摘要目的:分析并比较 18F-脱氧葡萄糖(FDG)PET及CT影像组学参数在预测肺腺癌患者表皮生长因子受体(EGFR)表达中的作用。 方法:回顾性收集2017年1月至12月间于南方医院就诊的114例[男64例，女50例，年龄35～84(平均61)岁]肺腺癌初治患者的治疗前 18F-FDG PET/CT图像及其EGFR表达资料。用LIFEx软件手动逐层勾画感兴趣体积并提取图像参数，通过最小绝对收缩和选择算子(LASSO)方法重复200次进行参数选择，经十倍交叉验证选择模型的最优调和参数λ，再采用logistics逐步回归进一步筛选参数建模。针对3种数据集(PET参数、CT参数、PET＋CT参数)构建3种模型，分别记为M PET、M CT、M PET＋CT。用受试者工作特征(ROC)曲线分析模型预测EGFR突变的价值，获得曲线下面积(AUC)、灵敏度、特异性、准确性，采用Delong检验比较三者的AUC。 结果:114例肺腺癌患者中，EGFR野生型61例(53.51%)，EGFR突变型53例(46.49%)。最终从PET、CT、PET＋CT图像参数中分别筛选出3、3、7个参数构成回归模型M PET、M CT、M PET＋CT，三者AUC分别为0.730、0.752、0.866。当三者界值分别取0.427、0.522、0.378时，约登指数最大，分别为0.420、0.405、0.630，灵敏度分别为83.0%(44/53)、58.5%(31/53)、92.5%(49/53)，特异性分别为59.0%(36/61)、82.0%(50/61)、70.5%(43/61)，准确性分别为70.2%(80/114)、71.1%(81/114)、80.7%(92/114)。M PET与M CT的AUC之间差异无统计学意义( z＝-0.320， P>0.05)，M PET＋CT与M PET、M CT之间AUC差异均有统计学意义( z值：2.963、2.523，均 P<0.05)。 结论:PET、CT、PET＋CT影像组学均与肺腺癌EGFR基因表达状态相关，其中M PET＋CT预测效能最高。

abstractsObjective:To explore and compare the value of radiomic features based on 18F-fluorodeoxyglucose (FDG) PET and CT in distinguishing epidermal growth factor receptor (EGFR) mutation status in patients with lung adenocarcinoma. Methods:Pretreatment 18F-FDG PET/CT images and EGFR gene status of 114 patients (64 males and 50 females, aged range: 35-84 (average age: 61) years) with primary lung adenocarcinoma between January 2017 and December 2017 were retrospectively collected. The volume of interest was drawn manually slice by slice, then the features were extracted by the LIFEx software. The parameters were screened by least absolute shrinkage and selection operator (LASSO) method for 200 times, and ten-fold cross-validation was used to select the best tuning parameter λ. Three models, namely M PET, M CT, M PET+ CT, were constructed by binary logistic stepwise regression. The receiver operating characteristic (ROC) curve was generated and the corresponding area under the curve (AUC), sensitivity, specificity and accuracy were calculated.

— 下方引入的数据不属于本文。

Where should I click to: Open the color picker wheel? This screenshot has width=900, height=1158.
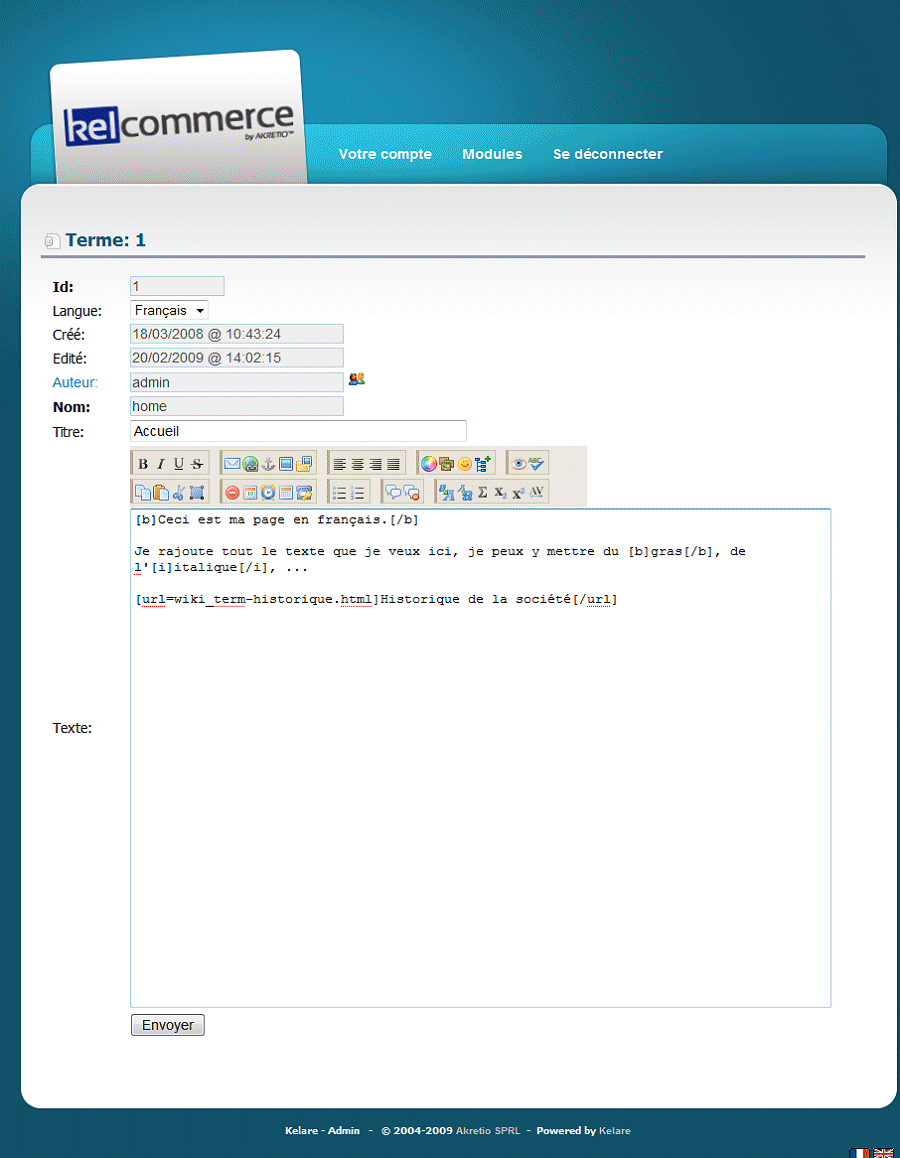pyautogui.click(x=429, y=464)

The AUCs of three models were compared by Delong test. Results:Totally, 53.51%(61/114) patients were with wild type EGFR and 46.49%(53/114) patients had EGFR mutation. There were 3, 3, 7 parameters selected to form M PET, M CT, M PET+ CT, respectively. The AUCs for M PET, M CT, M PET+ CT were 0.730, 0.752 and 0.866 respectively. When the cut-off values were 0.427, 0.522, 0.378 for M PET, M CT and M PET+ CT, the Youden index were up to the maximum as 0.420, 0.405, 0.630, with sensitivities of 83.0%(44/53), 58.5%(31/53), 92.5%(49/53), specificities of 59.0%(36/61), 82.0%(50/61), 70.5%(43/61) and accuracies of 70.2%(80/114), 71.1%(81/114), 80.7%(92/114), respectively. There was no significant difference between AUC of M PET and M CT ( z=-0.320, P>0.05). The differences of AUCs between M PET+ CT and M PET, M PET+ CT and M CT were statistically significant ( z values: 2.963, 2.523, both P<0.05). Conclusions:PET, CT and PET+ CT radiomic features are all associated with EGFR gene expression in lung adenocarcinoma. M PET+ CT has the highest predictive efficiency.